TO DO ▸
Below are entries. Reproduce exactly the lines between the line holding "This screenshot has height=449, width=882." and the line holding "the Spot menu", inclusive, and only those.

MATERIAL PROVIDED ▸
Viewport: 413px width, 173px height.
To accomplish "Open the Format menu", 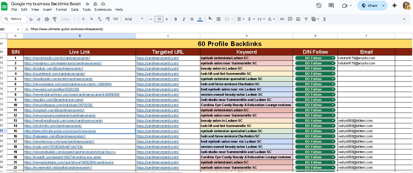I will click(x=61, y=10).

--

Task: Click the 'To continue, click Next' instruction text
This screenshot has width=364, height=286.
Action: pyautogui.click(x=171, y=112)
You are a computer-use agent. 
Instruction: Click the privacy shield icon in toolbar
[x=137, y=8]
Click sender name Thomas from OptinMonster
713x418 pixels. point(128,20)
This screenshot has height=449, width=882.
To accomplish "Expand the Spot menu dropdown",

---

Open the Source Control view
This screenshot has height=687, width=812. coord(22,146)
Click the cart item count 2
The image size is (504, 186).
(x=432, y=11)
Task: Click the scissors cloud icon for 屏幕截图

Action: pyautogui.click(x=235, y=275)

ANSWER TO THIS PROBLEM ▸
This screenshot has height=449, width=882.
To accomplish "Expand the Spot menu dropdown",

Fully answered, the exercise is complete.